◆ ACTIVITY: Entries must be copied exactly, with nothing left out.

◆ DATA EXTRACTS:
+++++
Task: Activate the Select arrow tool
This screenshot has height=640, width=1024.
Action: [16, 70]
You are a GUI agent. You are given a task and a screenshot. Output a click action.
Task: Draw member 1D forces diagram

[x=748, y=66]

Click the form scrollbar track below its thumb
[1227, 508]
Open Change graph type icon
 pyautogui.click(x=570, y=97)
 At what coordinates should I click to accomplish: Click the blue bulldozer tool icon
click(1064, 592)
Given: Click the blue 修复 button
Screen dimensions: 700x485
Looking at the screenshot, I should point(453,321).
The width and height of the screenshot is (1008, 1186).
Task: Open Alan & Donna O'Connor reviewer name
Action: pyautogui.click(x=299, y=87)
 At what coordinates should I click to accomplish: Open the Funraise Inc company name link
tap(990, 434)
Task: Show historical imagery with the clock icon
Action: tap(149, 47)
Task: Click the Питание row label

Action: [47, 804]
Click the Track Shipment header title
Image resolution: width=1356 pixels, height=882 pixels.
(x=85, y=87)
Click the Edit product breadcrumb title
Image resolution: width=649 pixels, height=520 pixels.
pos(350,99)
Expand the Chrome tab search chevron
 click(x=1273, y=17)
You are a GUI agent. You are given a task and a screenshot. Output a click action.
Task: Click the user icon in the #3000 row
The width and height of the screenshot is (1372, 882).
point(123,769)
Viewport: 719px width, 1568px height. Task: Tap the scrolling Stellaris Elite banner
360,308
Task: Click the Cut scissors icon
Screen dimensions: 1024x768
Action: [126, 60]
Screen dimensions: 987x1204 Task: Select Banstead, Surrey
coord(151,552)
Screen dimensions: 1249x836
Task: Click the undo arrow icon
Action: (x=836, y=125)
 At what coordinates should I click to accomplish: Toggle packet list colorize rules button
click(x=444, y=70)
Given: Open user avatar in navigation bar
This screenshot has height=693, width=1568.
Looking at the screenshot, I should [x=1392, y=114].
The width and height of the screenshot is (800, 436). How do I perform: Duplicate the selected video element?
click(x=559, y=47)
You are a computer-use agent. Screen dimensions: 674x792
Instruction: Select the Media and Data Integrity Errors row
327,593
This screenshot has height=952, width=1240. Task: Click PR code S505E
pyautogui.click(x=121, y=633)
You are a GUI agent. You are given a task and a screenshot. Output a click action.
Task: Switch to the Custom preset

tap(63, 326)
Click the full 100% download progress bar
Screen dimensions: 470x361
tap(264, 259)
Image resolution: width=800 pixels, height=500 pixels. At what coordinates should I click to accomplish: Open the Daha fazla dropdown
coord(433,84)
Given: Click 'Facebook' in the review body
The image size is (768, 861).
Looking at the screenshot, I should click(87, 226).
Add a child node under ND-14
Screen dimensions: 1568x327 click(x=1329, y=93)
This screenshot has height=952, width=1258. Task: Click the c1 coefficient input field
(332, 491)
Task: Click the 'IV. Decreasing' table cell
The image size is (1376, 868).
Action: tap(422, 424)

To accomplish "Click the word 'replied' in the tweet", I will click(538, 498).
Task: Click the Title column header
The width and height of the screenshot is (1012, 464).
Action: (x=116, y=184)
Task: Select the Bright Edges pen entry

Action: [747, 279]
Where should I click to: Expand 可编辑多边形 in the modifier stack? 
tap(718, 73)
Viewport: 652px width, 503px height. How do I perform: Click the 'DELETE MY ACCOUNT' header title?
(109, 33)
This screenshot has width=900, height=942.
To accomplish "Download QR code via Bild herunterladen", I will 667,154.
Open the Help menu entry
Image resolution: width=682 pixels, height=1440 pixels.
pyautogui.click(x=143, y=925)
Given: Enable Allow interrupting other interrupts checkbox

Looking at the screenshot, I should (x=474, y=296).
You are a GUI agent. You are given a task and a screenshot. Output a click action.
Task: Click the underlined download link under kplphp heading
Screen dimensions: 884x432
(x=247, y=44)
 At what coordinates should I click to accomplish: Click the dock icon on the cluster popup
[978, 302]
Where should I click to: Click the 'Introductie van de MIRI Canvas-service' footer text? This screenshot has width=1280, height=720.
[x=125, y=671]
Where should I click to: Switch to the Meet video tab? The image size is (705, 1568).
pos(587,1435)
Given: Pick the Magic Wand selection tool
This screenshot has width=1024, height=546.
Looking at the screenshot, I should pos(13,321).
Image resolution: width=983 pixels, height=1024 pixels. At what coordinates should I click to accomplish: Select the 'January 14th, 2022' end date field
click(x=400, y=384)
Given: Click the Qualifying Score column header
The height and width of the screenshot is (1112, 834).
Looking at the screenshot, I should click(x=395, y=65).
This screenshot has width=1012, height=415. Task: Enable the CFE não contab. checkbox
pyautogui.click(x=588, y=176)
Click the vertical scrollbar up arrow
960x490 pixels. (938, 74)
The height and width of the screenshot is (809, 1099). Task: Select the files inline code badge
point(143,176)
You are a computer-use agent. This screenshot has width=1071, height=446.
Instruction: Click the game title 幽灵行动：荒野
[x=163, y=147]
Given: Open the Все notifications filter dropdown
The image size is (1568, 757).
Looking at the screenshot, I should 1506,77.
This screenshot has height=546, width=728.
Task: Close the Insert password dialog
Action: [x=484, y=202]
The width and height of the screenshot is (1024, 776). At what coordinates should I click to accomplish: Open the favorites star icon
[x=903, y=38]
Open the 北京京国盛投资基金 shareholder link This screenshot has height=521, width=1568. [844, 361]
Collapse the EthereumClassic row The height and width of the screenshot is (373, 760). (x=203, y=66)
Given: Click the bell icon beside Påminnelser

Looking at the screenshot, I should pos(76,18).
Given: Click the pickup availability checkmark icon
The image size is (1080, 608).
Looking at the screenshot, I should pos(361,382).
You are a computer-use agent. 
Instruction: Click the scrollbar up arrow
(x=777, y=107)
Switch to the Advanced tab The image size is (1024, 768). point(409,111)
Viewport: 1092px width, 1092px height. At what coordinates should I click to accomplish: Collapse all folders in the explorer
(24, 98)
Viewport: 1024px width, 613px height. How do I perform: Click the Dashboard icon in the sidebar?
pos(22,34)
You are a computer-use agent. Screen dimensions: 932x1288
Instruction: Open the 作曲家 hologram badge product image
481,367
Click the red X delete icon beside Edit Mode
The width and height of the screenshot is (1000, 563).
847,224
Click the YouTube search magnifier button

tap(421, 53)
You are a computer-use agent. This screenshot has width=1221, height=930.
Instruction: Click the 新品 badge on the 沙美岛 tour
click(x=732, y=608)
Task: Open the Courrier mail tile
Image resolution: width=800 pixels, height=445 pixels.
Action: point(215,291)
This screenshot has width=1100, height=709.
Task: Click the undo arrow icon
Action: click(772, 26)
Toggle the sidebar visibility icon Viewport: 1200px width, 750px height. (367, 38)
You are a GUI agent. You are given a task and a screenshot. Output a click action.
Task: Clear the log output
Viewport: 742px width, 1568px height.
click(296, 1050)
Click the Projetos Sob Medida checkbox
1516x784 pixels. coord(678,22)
+++++
◆ SOLUTION:
Task: Activate the Select arrow tool
This screenshot has height=640, width=1024.
Action: [16, 70]
You are a GUI agent. You are given a task and a screenshot. Output a click action.
Task: Draw member 1D forces diagram

[x=748, y=66]

Click the form scrollbar track below its thumb
[1227, 508]
Open Change graph type icon
 pyautogui.click(x=570, y=97)
 At what coordinates should I click to accomplish: Click the blue bulldozer tool icon
click(1064, 592)
Given: Click the blue 修复 button
Screen dimensions: 700x485
Looking at the screenshot, I should point(453,321).
The width and height of the screenshot is (1008, 1186).
Task: Open Alan & Donna O'Connor reviewer name
Action: pyautogui.click(x=299, y=87)
 At what coordinates should I click to accomplish: Open the Funraise Inc company name link
tap(990, 434)
Task: Show historical imagery with the clock icon
Action: tap(149, 47)
Task: Click the Питание row label

Action: [47, 804]
Click the Track Shipment header title
Image resolution: width=1356 pixels, height=882 pixels.
(x=85, y=87)
Click the Edit product breadcrumb title
Image resolution: width=649 pixels, height=520 pixels.
pos(350,99)
Expand the Chrome tab search chevron
 click(x=1273, y=17)
You are a GUI agent. You are given a task and a screenshot. Output a click action.
Task: Click the user icon in the #3000 row
The width and height of the screenshot is (1372, 882).
point(123,769)
Viewport: 719px width, 1568px height. Task: Tap the scrolling Stellaris Elite banner
360,308
Task: Click the Cut scissors icon
Screen dimensions: 1024x768
Action: [126, 60]
Screen dimensions: 987x1204 Task: Select Banstead, Surrey
coord(151,552)
Screen dimensions: 1249x836
Task: Click the undo arrow icon
Action: (x=836, y=125)
 At what coordinates should I click to accomplish: Toggle packet list colorize rules button
click(x=444, y=70)
Given: Open user avatar in navigation bar
This screenshot has height=693, width=1568.
Looking at the screenshot, I should [x=1392, y=114].
The width and height of the screenshot is (800, 436). How do I perform: Duplicate the selected video element?
click(x=559, y=47)
You are a computer-use agent. Screen dimensions: 674x792
Instruction: Select the Media and Data Integrity Errors row
327,593
This screenshot has height=952, width=1240. Task: Click PR code S505E
pyautogui.click(x=121, y=633)
You are a GUI agent. You are given a task and a screenshot. Output a click action.
Task: Switch to the Custom preset

tap(63, 326)
Click the full 100% download progress bar
Screen dimensions: 470x361
tap(264, 259)
Image resolution: width=800 pixels, height=500 pixels. At what coordinates should I click to accomplish: Open the Daha fazla dropdown
coord(433,84)
Given: Click 'Facebook' in the review body
The image size is (768, 861).
Looking at the screenshot, I should click(87, 226).
Add a child node under ND-14
Screen dimensions: 1568x327 click(x=1329, y=93)
This screenshot has height=952, width=1258. Task: Click the c1 coefficient input field
(332, 491)
Task: Click the 'IV. Decreasing' table cell
The image size is (1376, 868).
Action: tap(422, 424)

To accomplish "Click the word 'replied' in the tweet", I will click(538, 498).
Task: Click the Title column header
The width and height of the screenshot is (1012, 464).
Action: (x=116, y=184)
Task: Select the Bright Edges pen entry

Action: [747, 279]
Where should I click to: Expand 可编辑多边形 in the modifier stack? 
tap(718, 73)
Viewport: 652px width, 503px height. How do I perform: Click the 'DELETE MY ACCOUNT' header title?
(109, 33)
This screenshot has width=900, height=942.
To accomplish "Download QR code via Bild herunterladen", I will 667,154.
Open the Help menu entry
Image resolution: width=682 pixels, height=1440 pixels.
pyautogui.click(x=143, y=925)
Given: Enable Allow interrupting other interrupts checkbox

Looking at the screenshot, I should (x=474, y=296).
You are a GUI agent. You are given a task and a screenshot. Output a click action.
Task: Click the underlined download link under kplphp heading
Screen dimensions: 884x432
(x=247, y=44)
 At what coordinates should I click to accomplish: Click the dock icon on the cluster popup
[978, 302]
Where should I click to: Click the 'Introductie van de MIRI Canvas-service' footer text? This screenshot has width=1280, height=720.
[x=125, y=671]
Where should I click to: Switch to the Meet video tab? The image size is (705, 1568).
pos(587,1435)
Given: Pick the Magic Wand selection tool
This screenshot has width=1024, height=546.
Looking at the screenshot, I should pos(13,321).
Image resolution: width=983 pixels, height=1024 pixels. At what coordinates should I click to accomplish: Select the 'January 14th, 2022' end date field
click(x=400, y=384)
Given: Click the Qualifying Score column header
The height and width of the screenshot is (1112, 834).
Looking at the screenshot, I should click(x=395, y=65).
This screenshot has width=1012, height=415. Task: Enable the CFE não contab. checkbox
pyautogui.click(x=588, y=176)
Click the vertical scrollbar up arrow
960x490 pixels. (938, 74)
The height and width of the screenshot is (809, 1099). Task: Select the files inline code badge
point(143,176)
You are a computer-use agent. This screenshot has width=1071, height=446.
Instruction: Click the game title 幽灵行动：荒野
[x=163, y=147]
Given: Open the Все notifications filter dropdown
The image size is (1568, 757).
Looking at the screenshot, I should 1506,77.
This screenshot has height=546, width=728.
Task: Close the Insert password dialog
Action: [x=484, y=202]
The width and height of the screenshot is (1024, 776). At what coordinates should I click to accomplish: Open the favorites star icon
[x=903, y=38]
Open the 北京京国盛投资基金 shareholder link This screenshot has height=521, width=1568. [844, 361]
Collapse the EthereumClassic row The height and width of the screenshot is (373, 760). (x=203, y=66)
Given: Click the bell icon beside Påminnelser

Looking at the screenshot, I should pos(76,18).
Given: Click the pickup availability checkmark icon
The image size is (1080, 608).
Looking at the screenshot, I should pos(361,382).
You are a computer-use agent. 
Instruction: Click the scrollbar up arrow
(x=777, y=107)
Switch to the Advanced tab The image size is (1024, 768). point(409,111)
Viewport: 1092px width, 1092px height. At what coordinates should I click to accomplish: Collapse all folders in the explorer
(24, 98)
Viewport: 1024px width, 613px height. How do I perform: Click the Dashboard icon in the sidebar?
pos(22,34)
You are a computer-use agent. Screen dimensions: 932x1288
Instruction: Open the 作曲家 hologram badge product image
481,367
Click the red X delete icon beside Edit Mode
The width and height of the screenshot is (1000, 563).
847,224
Click the YouTube search magnifier button

tap(421, 53)
You are a computer-use agent. This screenshot has width=1221, height=930.
Instruction: Click the 新品 badge on the 沙美岛 tour
click(x=732, y=608)
Task: Open the Courrier mail tile
Image resolution: width=800 pixels, height=445 pixels.
Action: point(215,291)
This screenshot has width=1100, height=709.
Task: Click the undo arrow icon
Action: click(772, 26)
Toggle the sidebar visibility icon Viewport: 1200px width, 750px height. (367, 38)
You are a GUI agent. You are given a task and a screenshot. Output a click action.
Task: Clear the log output
Viewport: 742px width, 1568px height.
click(296, 1050)
Click the Projetos Sob Medida checkbox
1516x784 pixels. coord(678,22)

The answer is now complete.